本文:
========

古代壁面に描かれた形の中に輪郭をなぞった様な線描を見ることが有ります。彩色する前に形を確認するための下絵として引かれる線刻と考えられます。16世紀の外壁装飾法グラッフィートは引っ掻いて2重になった層の下の暗い面を出す掻き落とし法ですがここにも線刻は使われました。このような鋭利な物で引かれた線刻は自分の動きを物質として確認することが出来るという素朴な行為です。今回は任意の形が配置されたレリーフの上にフレスコで紺碧の線を引きそれら繋ぐ不定の網目の様に点を結び、線刻の刻印でずれた線の様に関係付けました。それらが見え隠れするように、壁を暗示する色で点描し隠れた・拡散する形や広がりを表現します。

========

指示 1:
線刻に関する本文から、「古代壁面に描かれた形の中に輪」から「する形や広がりを表現します。」に至るまでの部分を、一字も変えずに返してください。
指示 2:
線刻に関する本文に出てくるカタカナ表記の語を、すべて挙げてください。
指示 3:
線刻に関する本文を、最後の文の後から続けて書いてください。

(データセットの行)

========

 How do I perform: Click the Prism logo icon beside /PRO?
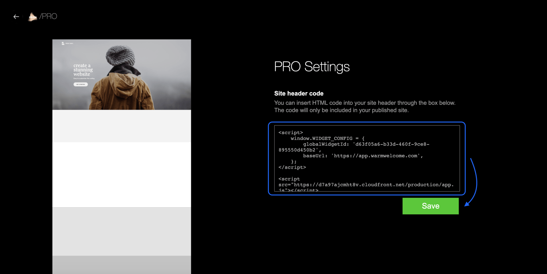[32, 17]
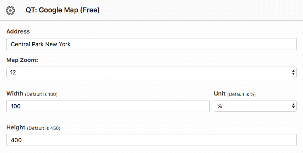
Task: Click the Width label text
Action: pos(15,93)
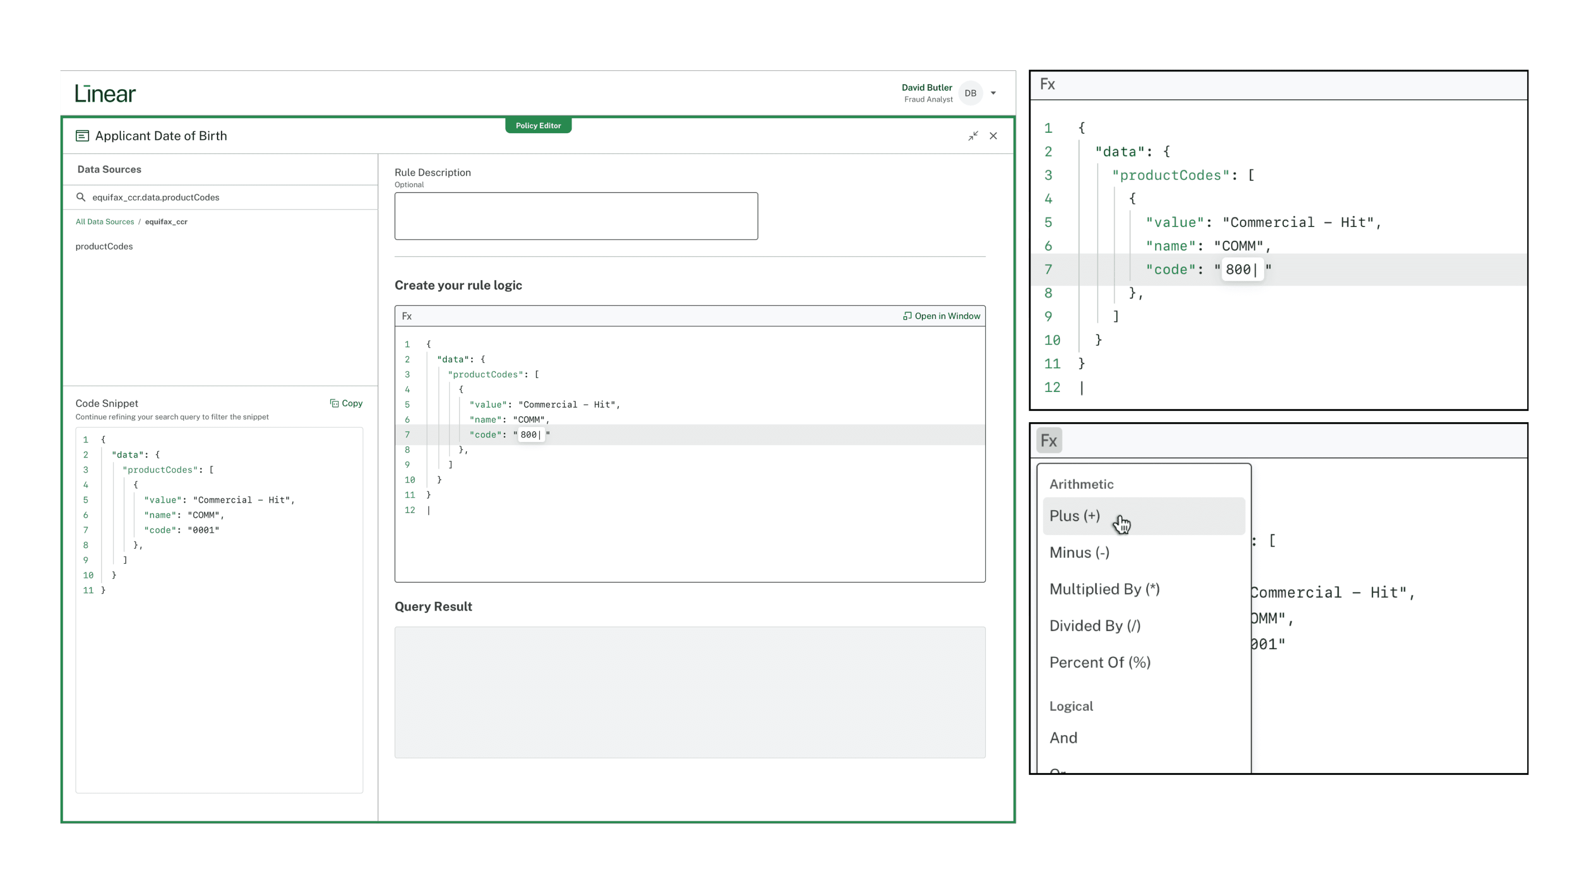Choose Plus (+) from Arithmetic list
This screenshot has height=894, width=1589.
1075,516
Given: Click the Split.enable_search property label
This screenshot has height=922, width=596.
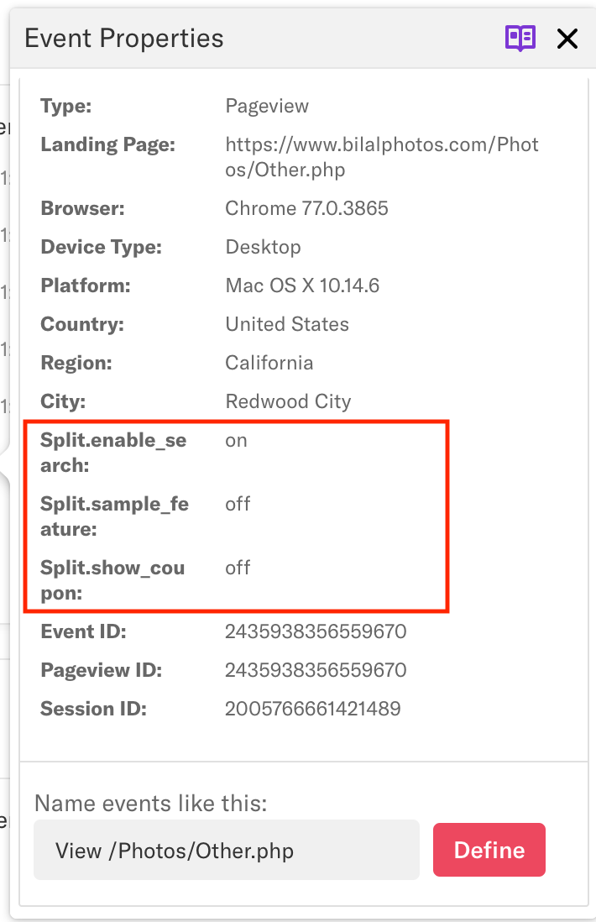Looking at the screenshot, I should pos(114,453).
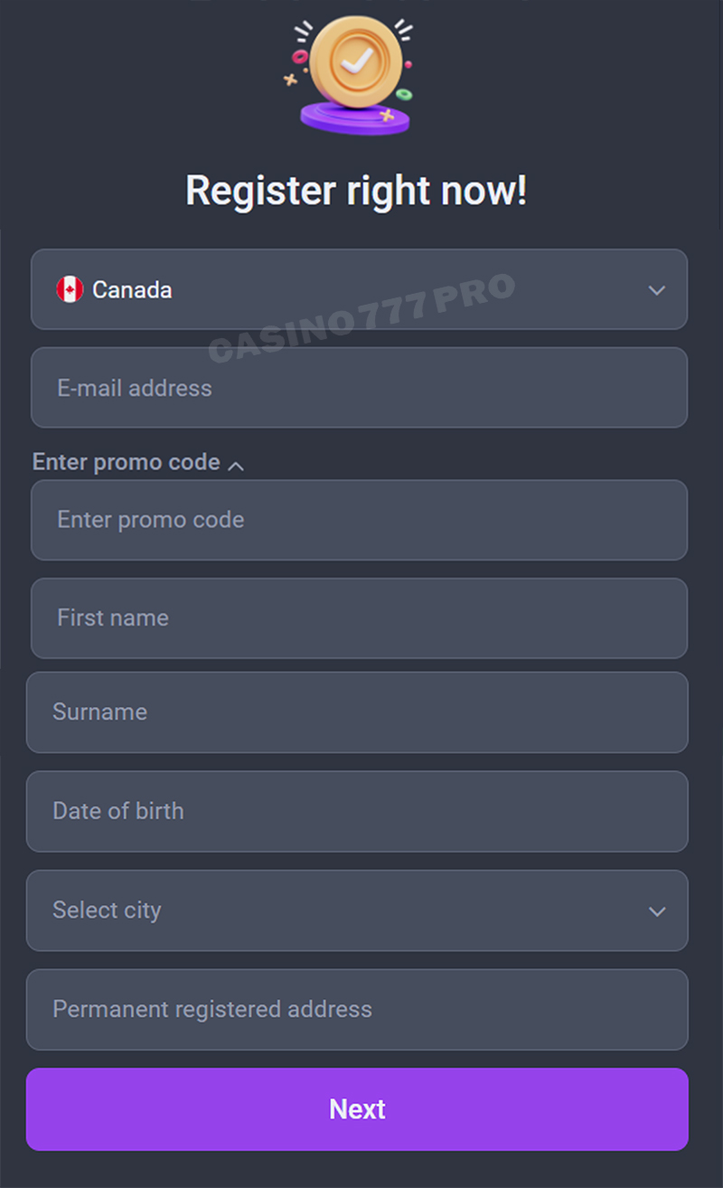723x1188 pixels.
Task: Click the purple chip under the coin
Action: 355,116
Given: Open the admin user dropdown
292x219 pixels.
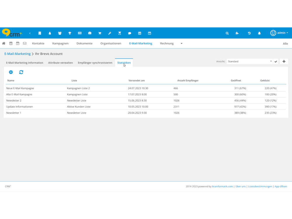Looking at the screenshot, I should [279, 33].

========

解答 1:
古代壁面に描かれた形の中に輪郭をなぞった様な線描を見ることが有ります。彩色する前に形を確認するための下絵として引かれる線刻と考えられます。16世紀の外壁装飾法グラッフィートは引っ掻いて2重になった層の下の暗い面を出す掻き落とし法ですがここにも線刻は使われました。このような鋭利な物で引かれた線刻は自分の動きを物質として確認することが出来るという素朴な行為です。今回は任意の形が配置されたレリーフの上にフレスコで紺碧の線を引きそれら繋ぐ不定の網目の様に点を結び、線刻の刻印でずれた線の様に関係付けました。それらが見え隠れするように、壁を暗示する色で点描し隠れた・拡散する形や広がりを表現します。

解答 2:
グラッフィート、レリーフ、フレスコ

解答 3:
また綿布上の縦長のアクリルで描かれた面は、私たちにとってなじみの深い形です。家具や調度品のように生活空間になじむ装置だった軸物のなごりでも有ります。空間の自律性や奥への空間を思考した何度も重ねられた油彩の表現と違い、水墨画でいえば墨の濃淡やぼかしは大きな表現の要素であり、書の自由奔放な主観的な筆勢の精神力も大いに影響してきたに違いないと考え、これらの要素を意識しつつ今の時間を描き止めました。
古代から長い間壁体に描かれてきたフレスコ、瞬間を和紙に絹本に描き止めてきた伝統。この二つの要素が私の中で存在しています。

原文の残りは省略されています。